Databricks Scala Guide

At Databricks, our engineers work on some of the most actively developed Scala codebases in the world, including our own internal repo called "universe" as well as the various open source projects we contribute to, e.g. Apache Spark and Delta Lake. This guide draws from our experience coaching and working with our engineering teams as well as the broader open source community.

Code is written once by its author, but read and modified multiple times by lots of other engineers. As most bugs actually come from future modification of the code, we need to optimize our codebase for long-term, global readability and maintainability. The best way to achieve this is to write simple code.

Scala is an incredibly powerful language that is capable of many paradigms. We have found that the following guidelines work well for us on projects with high velocity. Depending on the needs of your team, your mileage might vary.

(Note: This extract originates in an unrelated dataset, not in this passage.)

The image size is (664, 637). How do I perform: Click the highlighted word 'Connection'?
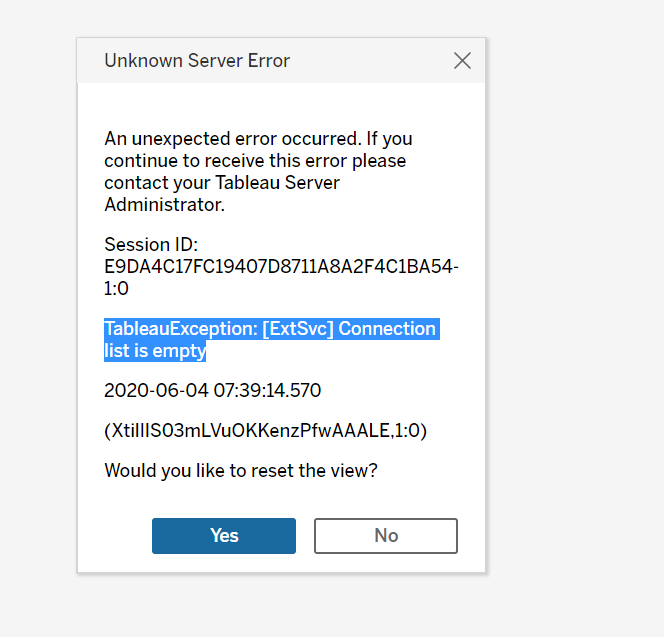pos(388,329)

This work is licensed under a Creative Commons Attribution-NonCommercial-ShareAlike 4.0 International License.

Document History

2015-03-16: Initial version.
2015-05-25: Added override Modifier section.
2015-08-23: Downgraded the severity of some rules from "do NOT" to "avoid".
2015-11-17: Updated apply Method section: apply method in companion object should return the companion class.
2015-11-17: This guide has been translated into Chinese. The Chinese translation is contributed by community member Hawstein. We do not guarantee that it will always be kept up-to-date.
2015-12-14: This guide has been translated into Korean. The Korean translation is contributed by Hyukjin Kwon and reviewed by Yun Park, Kevin (Sangwoo) Kim, Hyunje Jo and Woochel Choi. We do not guarantee that it will always be kept up-to-date.
2016-06-15: Added Anonymous Methods section.
2016-06-21: Added Variable Naming Convention section.
2016-12-24: Added Case Classes and Immutability section.
2017-02-23: Added Testing section.
2017-04-18: Added Prefer existing well-tested methods over reinventing the wheel section.
2019-12-18: Added Symbol Literals section.
2022-08-05: Updated Monadic Chaining section: do not monadic-chain with an if-else block.

Syntactic Style

Naming Convention

We mostly follow Java's and Scala's standard naming conventions.

Classes, traits, objects should follow Java class convention, i.e. PascalCase style.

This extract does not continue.